Another long-standing partner in our work is Skylight Circus from Rochdale. Their truly inspirational work uses circus skills creatively – as a vehicle for personal, physical and social development – and general well-being. They work with all age groups and all sections of their community – and in 2020 we introduced them to integrated circus company Extraordinary Bodies to work on a joint production for WEEK 53. Extraordinary Bodies create bold, radical and breath-taking performances – with deaf, disabled and non-disabled performers working equally together on and off stage. We hope to present the company in the Quays this Autumn – as part of a long term programme to work with the company over the next four years.
The Lowry has always sought to present International Circus artists whenever we can – and this has included some unforgettable highlights over the years. Circa are based in Australia but tour all over the World and have really redefined what Circus can achieve – and they presented Opus in The Lyric a few years ago. Other Lowry highlights have included South American Circolombia’s Acelere with their hypnotic live soundtrack, perennial favourites Slava’s Snow Show from Russia – who fill our theatre with paper snow (to the consternation of our cleaners) and last year’s Groupe Acrobatique de Tangier with their brilliant Halka.
This strand of programming will continue in the future – the complications of Brexit and Covid notwithstanding – and in coming years we hope to present The Overhead Project from Germany and the extraordinary Machine de Cirque from Canada.
If you’ve read this far you will have realised that I’ve given lots of examples of great performances – without attempting to explain why circus means so much to me. I think this is because Circus is so diverse and varied – which is its strength and occasionally it’s weakness. As Theatre programmers we have a clear idea of our audience – we talk about our “opera” audience or our “dance” audience because we can clearly identify them as a recognisable group – whereas virtually every Circus show is different and has to work hard to try and create or identify its own audience. Circus is a genre that includes everything from intimate clowning shows for children, to high concept abstract art pieces and huge epic open-air spectaculars. Circus isn’t one “thing”. It’s multi-faceted, extraordinary and unique. Like the people who make it.

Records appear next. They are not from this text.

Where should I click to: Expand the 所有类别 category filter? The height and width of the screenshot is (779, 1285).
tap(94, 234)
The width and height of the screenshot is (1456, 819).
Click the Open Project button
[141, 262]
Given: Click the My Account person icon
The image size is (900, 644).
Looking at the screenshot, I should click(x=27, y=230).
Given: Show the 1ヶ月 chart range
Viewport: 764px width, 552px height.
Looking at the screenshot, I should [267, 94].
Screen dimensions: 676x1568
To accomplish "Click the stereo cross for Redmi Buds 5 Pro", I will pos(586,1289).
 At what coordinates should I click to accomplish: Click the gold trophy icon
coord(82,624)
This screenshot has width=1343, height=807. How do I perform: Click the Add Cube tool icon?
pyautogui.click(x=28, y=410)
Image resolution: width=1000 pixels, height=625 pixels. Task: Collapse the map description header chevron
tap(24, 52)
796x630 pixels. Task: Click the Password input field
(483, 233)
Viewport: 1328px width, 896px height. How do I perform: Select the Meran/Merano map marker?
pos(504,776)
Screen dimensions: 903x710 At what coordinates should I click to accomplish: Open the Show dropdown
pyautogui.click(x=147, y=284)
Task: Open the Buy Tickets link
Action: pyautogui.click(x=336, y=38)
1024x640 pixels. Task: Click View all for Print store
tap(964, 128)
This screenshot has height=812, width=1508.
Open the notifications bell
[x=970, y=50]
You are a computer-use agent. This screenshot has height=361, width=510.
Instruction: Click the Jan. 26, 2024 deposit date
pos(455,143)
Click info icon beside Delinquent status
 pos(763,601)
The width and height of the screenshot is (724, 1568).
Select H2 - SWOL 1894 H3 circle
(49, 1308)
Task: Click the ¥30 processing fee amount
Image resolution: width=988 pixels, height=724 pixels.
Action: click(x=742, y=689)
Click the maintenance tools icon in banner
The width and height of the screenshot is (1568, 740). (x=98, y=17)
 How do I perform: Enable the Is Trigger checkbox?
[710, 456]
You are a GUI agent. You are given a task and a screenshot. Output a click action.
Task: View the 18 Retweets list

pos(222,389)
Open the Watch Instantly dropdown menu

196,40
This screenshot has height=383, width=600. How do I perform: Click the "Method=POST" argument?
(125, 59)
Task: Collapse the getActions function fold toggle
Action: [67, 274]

In 2019 we worked with our partners at Quays Culture to present funambulist Chris Bullzini who walked on a Tightrope from The Lowry to the top of the BBC Building on the other side of the Quay. Chris patiently spent many days completing risk assessments before being allowed to begin his walk – but it was always clear that he alone understood the risks he was taking and was prepared to accept them. His feat was watched by thousands – and it was fascinating to see the range of reactions – from the mildly curious to those like me that were reduced almost to tears by the pointless beauty of what Chris achieved that day.
The Lowry presents the largest circus programme in the UK – outside of London – and will continue to do so as long as these remarkable performers continue to push boundaries – and themselves – to create new and extraordinary work.